Lots of anecdotal stories from before the turn of the 20th century had farmers shooting at apple-stealing kids with double-barrels full of rock salt. The results supposedly weren't particularly injurious, but salt inside a puncture wound would have been pretty uncomfortable.
I believe that most of these anecdotal stories aren't true, in part because shooting at kids, even apple stealing ones, would've been strongly frowned upon and stringently dealt with.
Further, its utility is questionable. As *Growler* wrote, "The detonation sending the rock salt through the barrel would likely fracture the salt into smaller pieces. [That] and the irregular surface [would] give extremely poor aerodynamic as well as ballistic performance. Very short effective range and little practical value, IMO."
IMHO, modern rock-salt rounds are gimmick souvenirs, more for show than for go. Nevertheless, loading rock salt into a plastic shot cup might make the round marginally useful against low-level offenders...if you could stand being arrested for over-reaction and physical endangerment.


----------



## bruce333 (Sep 1, 2006)

no penetration...unless you are real close...you'd also need to clean the barrel really well since salt is a corrosive.

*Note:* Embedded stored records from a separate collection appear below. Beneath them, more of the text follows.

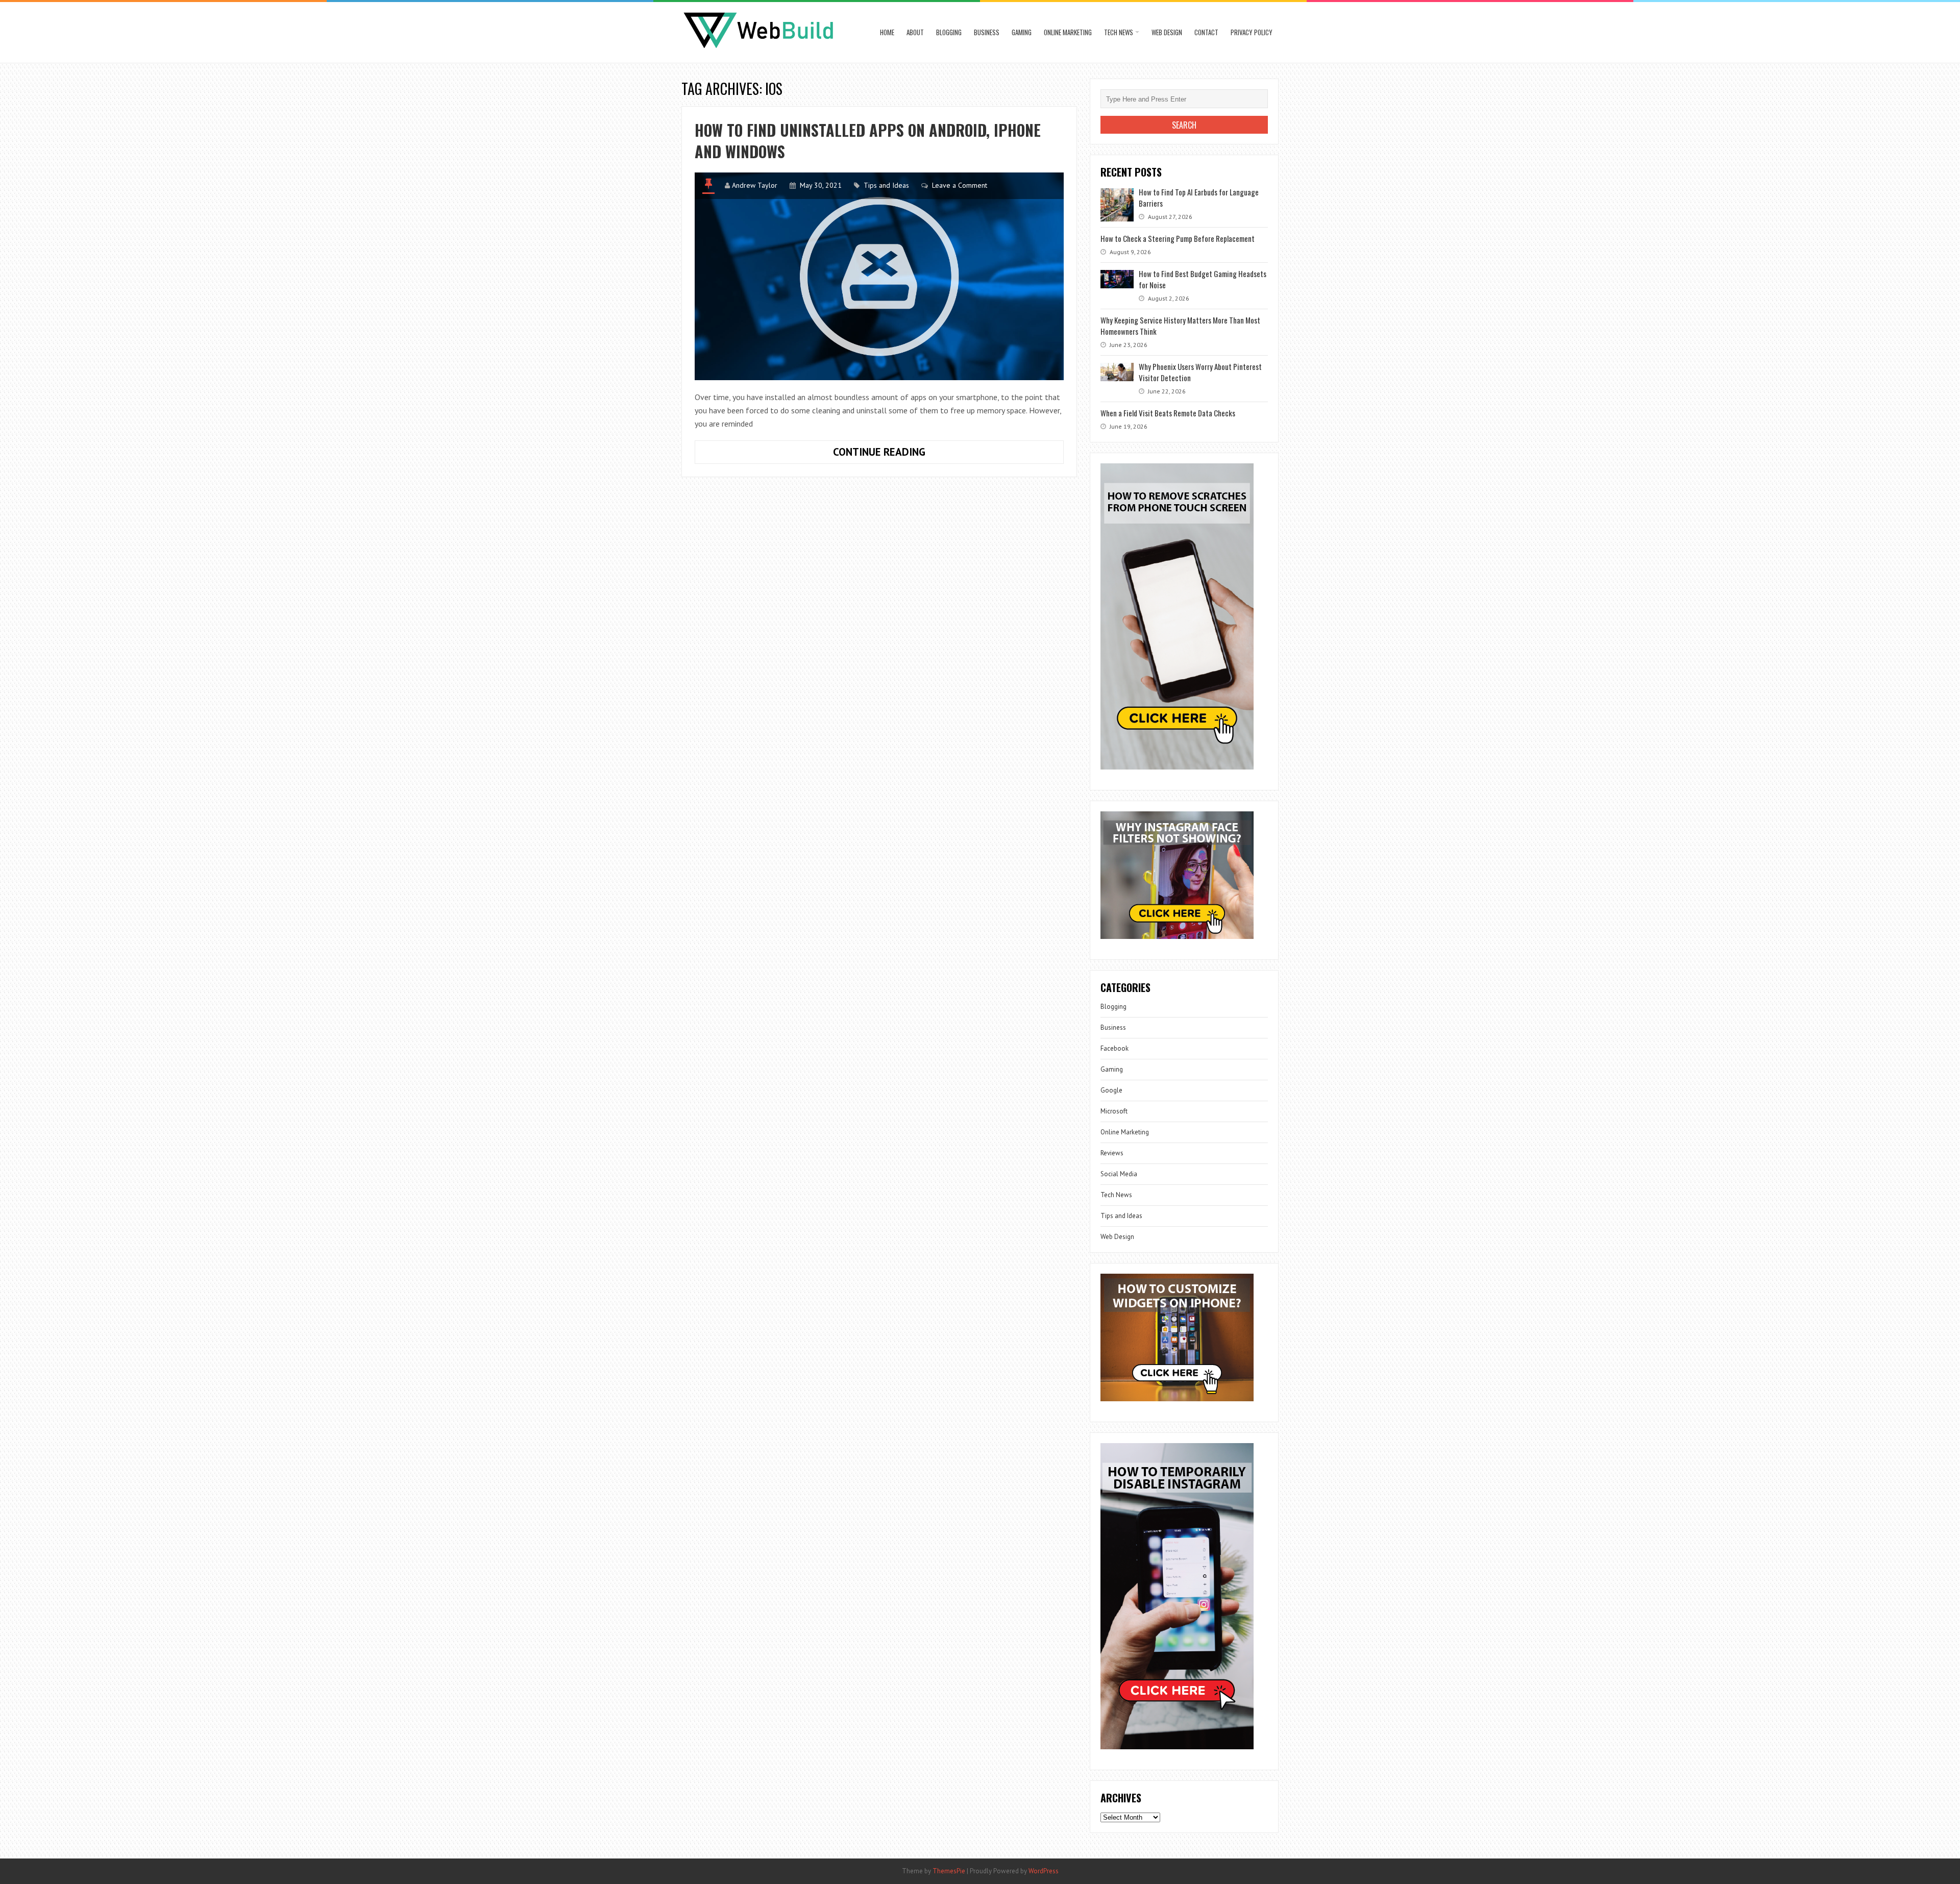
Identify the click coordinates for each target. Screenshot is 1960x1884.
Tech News (1118, 32)
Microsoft (1114, 1111)
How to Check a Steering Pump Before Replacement (1177, 238)
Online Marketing (1068, 32)
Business (986, 32)
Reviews (1111, 1153)
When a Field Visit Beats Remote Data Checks (1167, 412)
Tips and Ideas (886, 185)
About (915, 32)
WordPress (1043, 1871)
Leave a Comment (959, 185)
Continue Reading (911, 454)
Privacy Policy (1251, 32)
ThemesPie (949, 1871)
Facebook (1114, 1048)
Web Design (1167, 32)
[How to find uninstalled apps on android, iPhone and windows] (879, 276)
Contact (1206, 32)
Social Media (1118, 1174)
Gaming (1022, 32)
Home (887, 32)
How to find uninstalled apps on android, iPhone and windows (868, 140)
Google (1111, 1090)
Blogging (949, 32)
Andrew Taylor (754, 185)
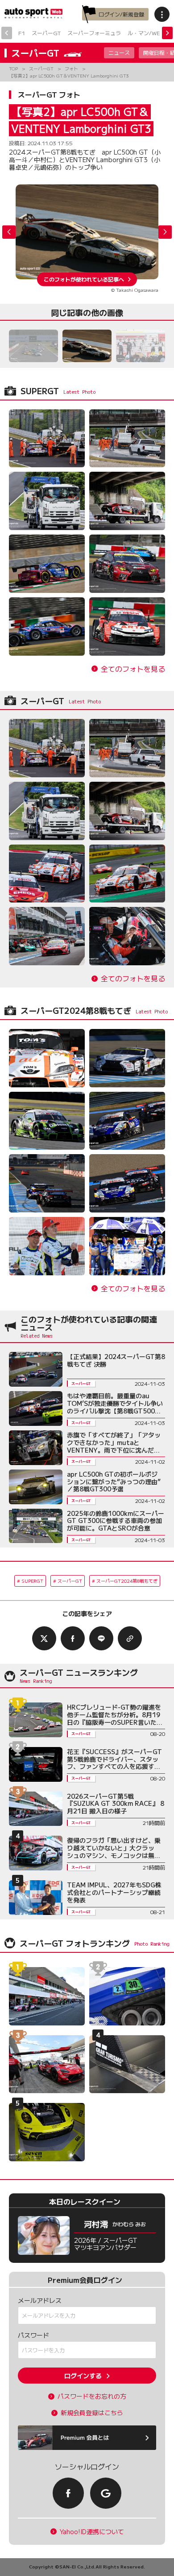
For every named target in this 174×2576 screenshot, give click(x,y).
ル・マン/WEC (146, 33)
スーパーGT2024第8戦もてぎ (126, 1580)
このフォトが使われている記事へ (84, 279)
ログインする (83, 2375)
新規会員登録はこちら (92, 2413)
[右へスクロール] (167, 33)
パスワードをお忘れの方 (92, 2396)
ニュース (119, 52)
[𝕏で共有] (44, 1638)
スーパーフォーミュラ (94, 33)
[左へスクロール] (6, 33)
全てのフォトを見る (133, 669)
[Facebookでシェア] (73, 1638)
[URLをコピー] (130, 1638)
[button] (165, 232)
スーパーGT (46, 33)
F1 (21, 33)
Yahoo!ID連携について (92, 2531)
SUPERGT (32, 1580)
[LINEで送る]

http://www.theboxotruth.com/docs/bot33.htm


----------



## YFZsandrider (Feb 28, 2009)

only one way to find out.... I've got the 12 ga, Steve m1911 has the salt... who else wants to play?!:smt033


----------



## Steve M1911A1 (Feb 6, 2008)

...Wait a bit...I'm having trouble reaching that last apple...


----------



## literaltrance (Dec 24, 2008)

Steve M1911A1 said:


> Lots of anecdotal stories from before the turn of the 20th century had farmers shooting at apple-stealing kids with double-barrels full of rock salt.


Wow, this brings me back to being 12.... Surely everyone had that crazy old man at the edge of the neighborhood who, according to rumor, shot at pestering kids with rock salt shotties?

Thanks for the memories, Steve :mrgreen:


----------



## rccola712 (Aug 26, 2008)

aww bruce you beat me to the box o truth :mrgreen:

abit off topic of the op but, how reliable would you consider the box of truth tests? obviously you wont swear by them, and i dont think the military is going to change rounds because of these tests, but are they a decent indicator of round performance?


----------